Дивное и тревожное место, берег солёного моря, не зря почитавшийся у веннов когда-то границей населённой Вселенной!
И можно ли было на самом деле поверить, будто там, за великой водной препоной, кольцом обнимающей мир, находился не предел тверди земной, где можно руками потрогать склонившийся к Земле хрустальный купол Небес, не таинственная грань Исподнего Мира, обиталища грешных душ и Тёмных Богов, – можно ли было на самом деле поверить, будто там лежала точно такая же суша и жили будничной жизнью обычные люди, в точности похожие на самого Коренгу и на обитателей Галирада?..
Никак невозможно. Хотя, судя по всему, поверить было необходимо.

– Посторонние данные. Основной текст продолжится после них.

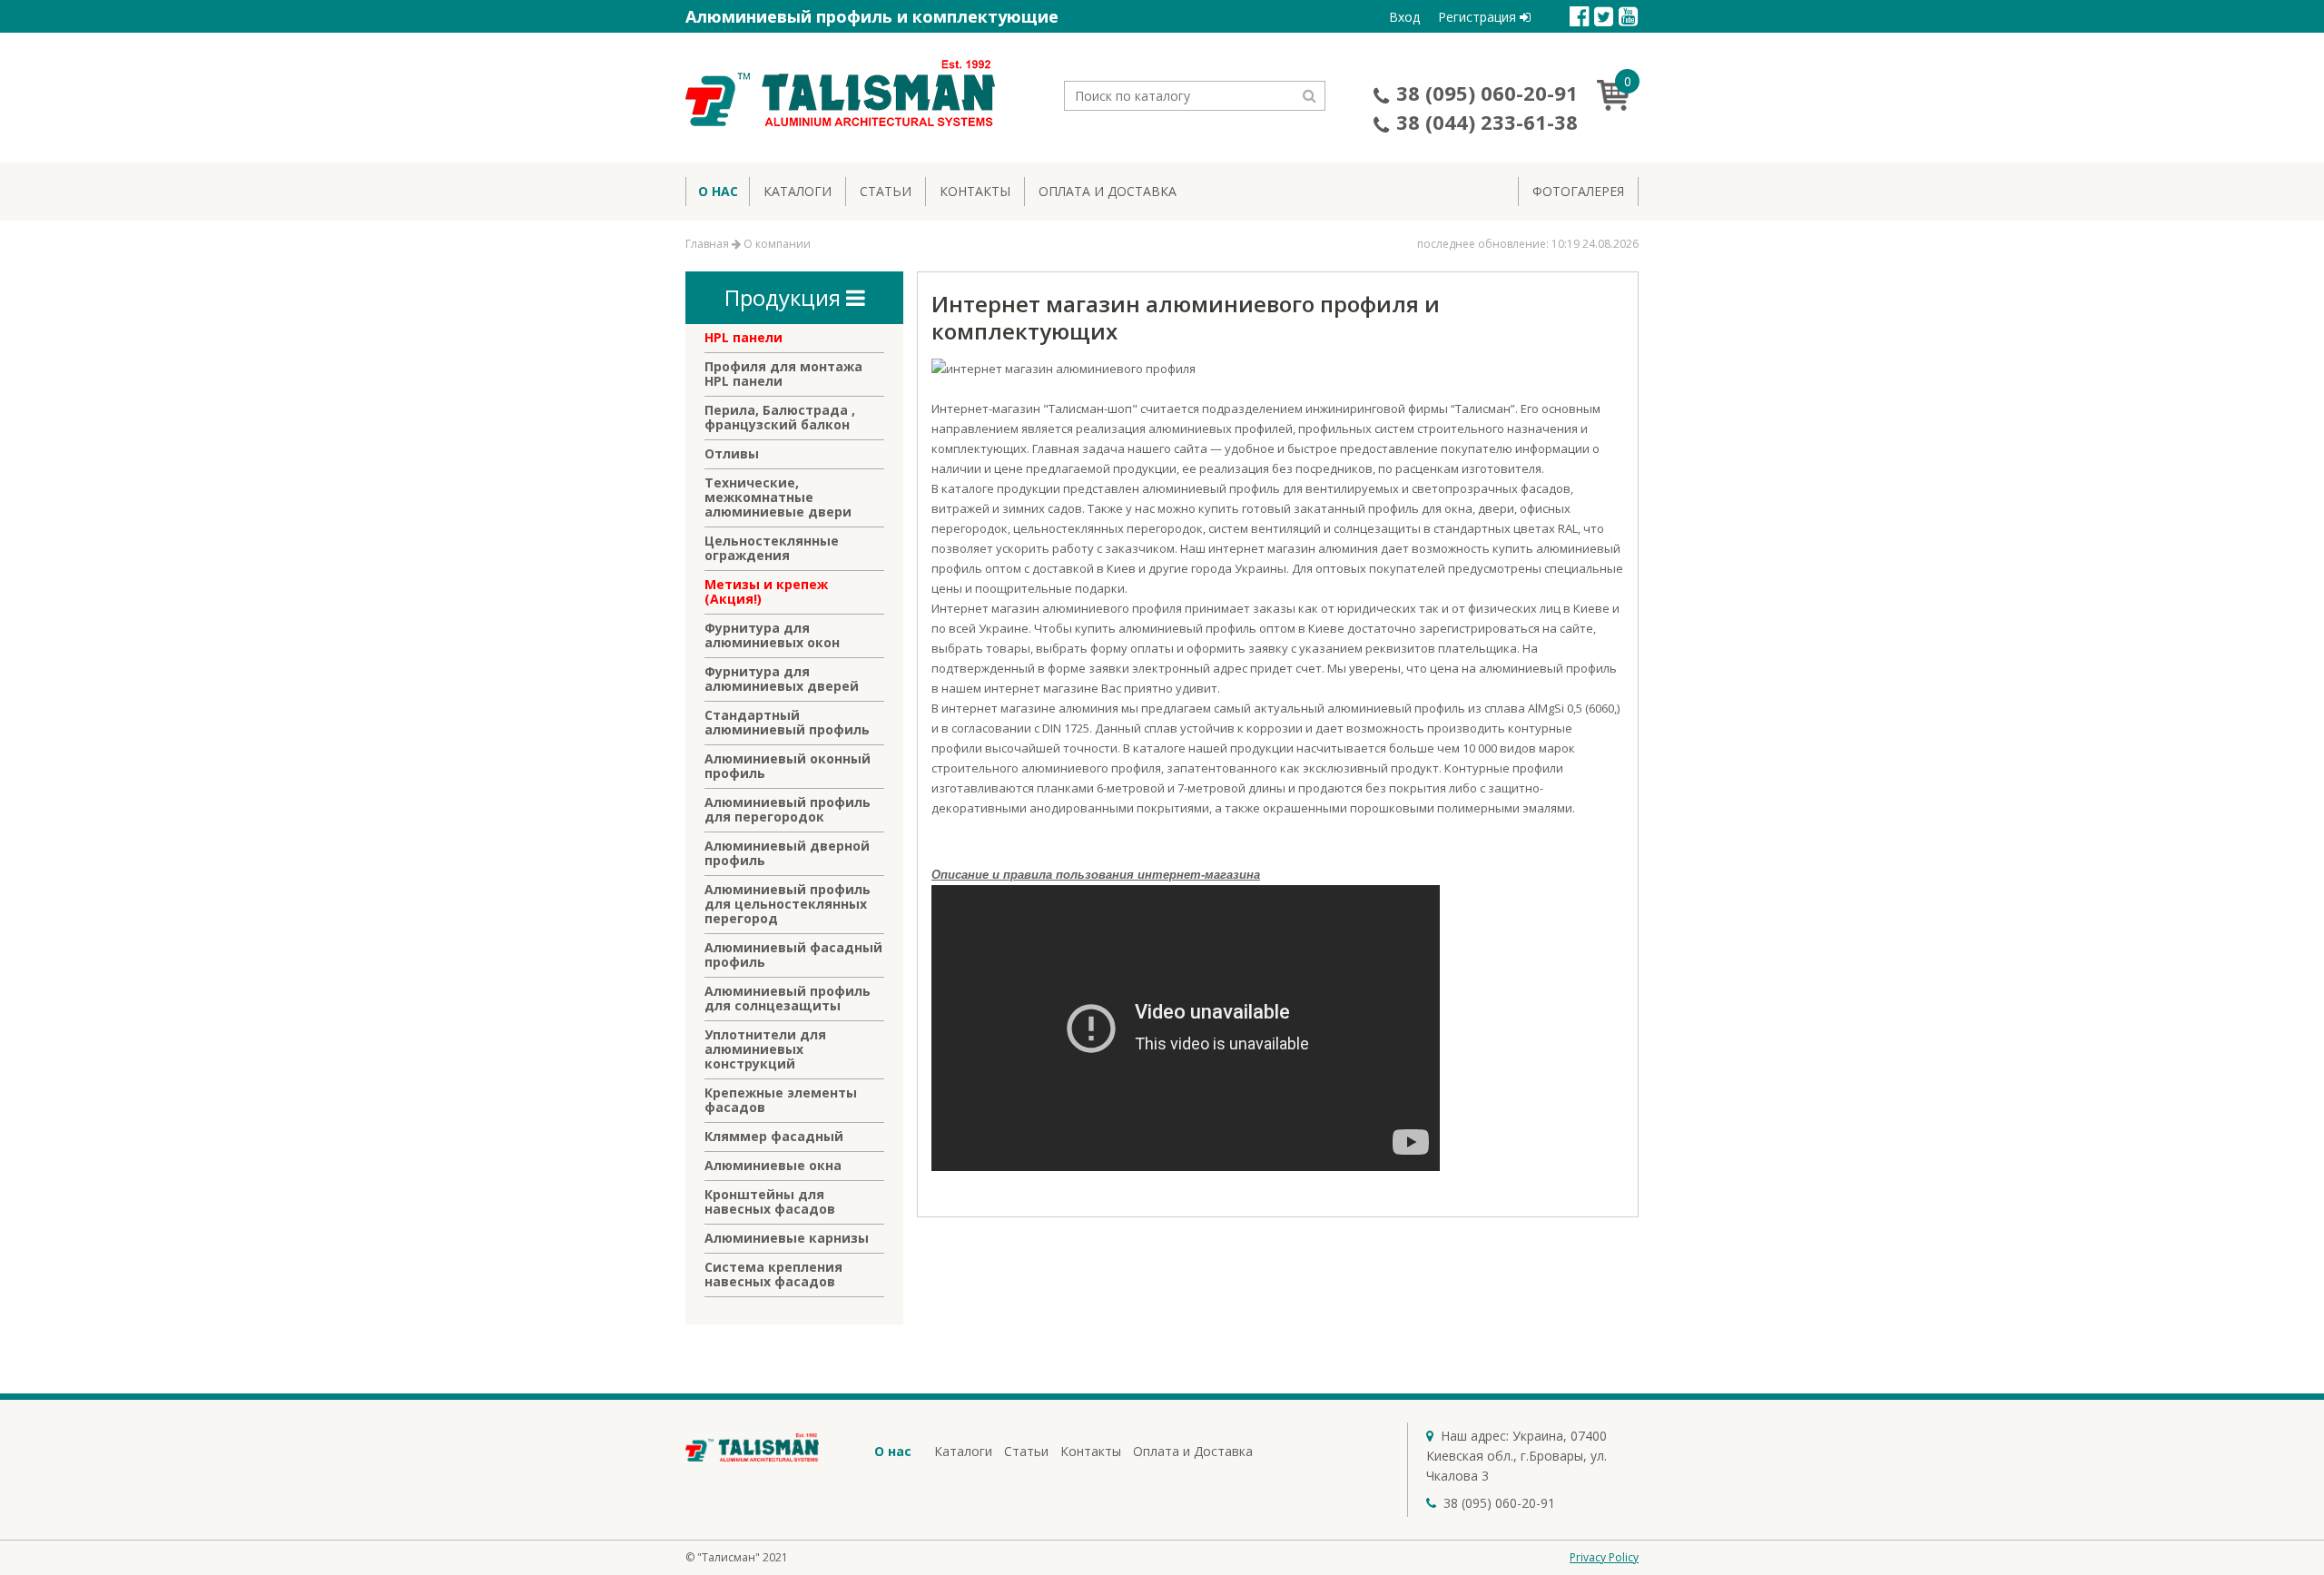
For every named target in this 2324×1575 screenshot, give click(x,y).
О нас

Коренга даже с завистью покосился на своего пса, без лишних раздумий вбиравшего ноздрями запахи горько-пряной морской соли, гниющих водорослей и простора. Счастлив зверь, всё принимающий как должное: так – значит, так, значит, так тому и положено быть! У людей столь счастливой способностью наделены только дети, ещё не опутанные знанием и жизненным опытом. И мудрецы, уже вырвавшиеся из этих пут и сумевшие понять: чем больше знаешь, тем чаще напарываешься на нечто, не пролезающее в ворота известных законов; и когда это происходит, нужно брать топор и должным образом подтёсывать ворота, а не пытаться силком вгонять в них окружающий мир. Коренга не был ни ребёнком, ни мудрецом… ни подавно собакой. Просто, в отличие от беззаботного пса, он ещё и размышлял над увиденным, старался осмыслить…
– Прости, почтенный, – обратился он к пробегавшему мимо разносчику пирожков. – Не скажешь ли, который из кораблей отправляется в страну Нарлак, в город Фойрег?
Белобрысый молодой галирадец для начала бросил псу кусок пирожка, нечаянно развалившегося на лотке. Кобель дёрнулся было за угощением, но тотчас опамятовался и, облизнувшись, отвернул морду.
– Ух, гордый-то, – то ли восхитился, то ли оскорбился пирожник.
– Это я так приучил его, почтенный, – пояснил Коренга, подбирая с земли упавший кусок. – Не все люди добры и порядочны, подобно тебе. Есть и такие, кто отравит чужую собаку просто ради забавы, а я своего пса берегу. Сам видишь, мне без него никак. – Он протянул пирожок кобелю и разрешил: – Ешь.
Лакомство мгновенно исчезло. Пёс даже начал было с надеждой поглядывать на лоток: вдруг ещё что прилетит? – но под строгим взглядом хозяина счёл за благо улечься возле тележки, словно забыв о присутствии щедрого незнакомца.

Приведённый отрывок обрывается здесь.